### Written task
Report, copied in full, each line of the items below that contains the string "what".

### Available data
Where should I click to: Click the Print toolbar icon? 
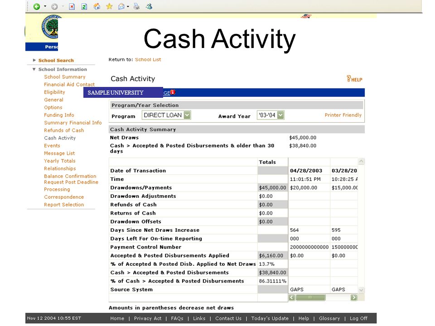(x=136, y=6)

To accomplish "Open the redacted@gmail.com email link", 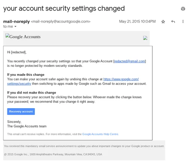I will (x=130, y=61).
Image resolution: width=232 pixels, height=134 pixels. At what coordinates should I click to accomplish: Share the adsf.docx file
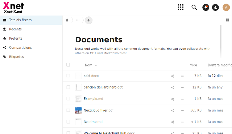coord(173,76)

---

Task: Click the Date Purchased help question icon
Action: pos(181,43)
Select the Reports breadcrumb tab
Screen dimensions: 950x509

* * *

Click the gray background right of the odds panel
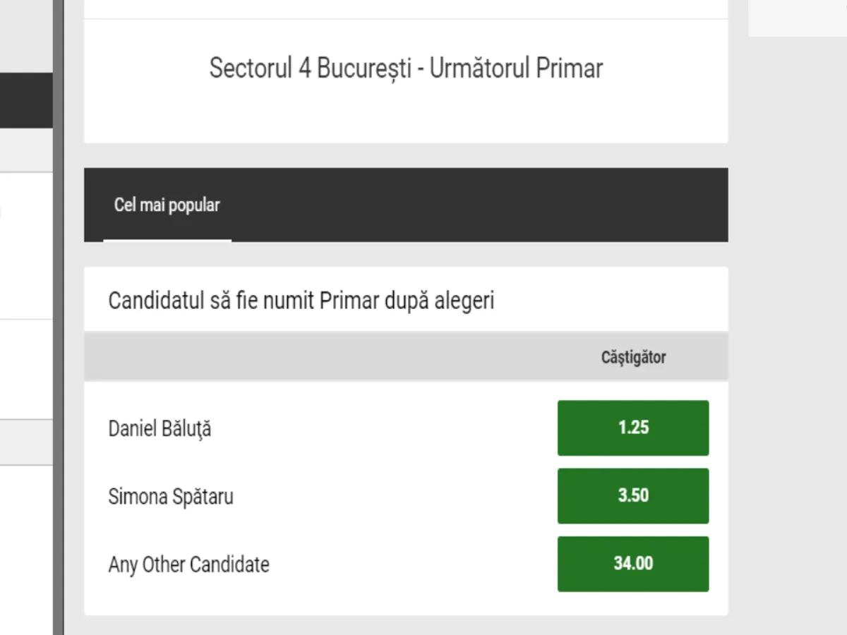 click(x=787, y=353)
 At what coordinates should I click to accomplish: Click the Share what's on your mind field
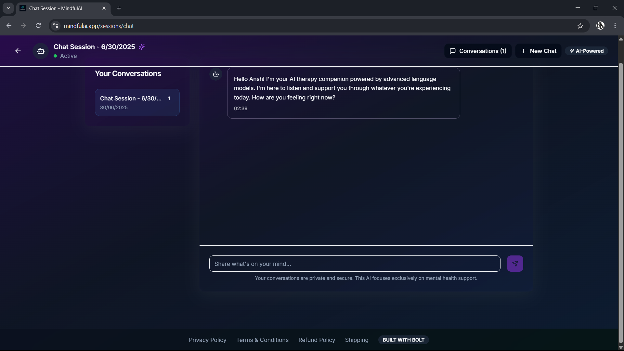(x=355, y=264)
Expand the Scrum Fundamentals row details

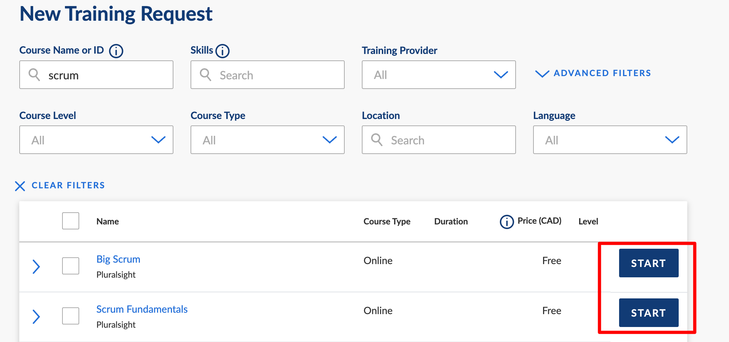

### Final answer
Image resolution: width=232 pixels, height=134 pixels. At what coordinates should I click to accomplish: Share the adsf.docx file
 At what coordinates should I click to accomplish: Click the Share what's on your mind field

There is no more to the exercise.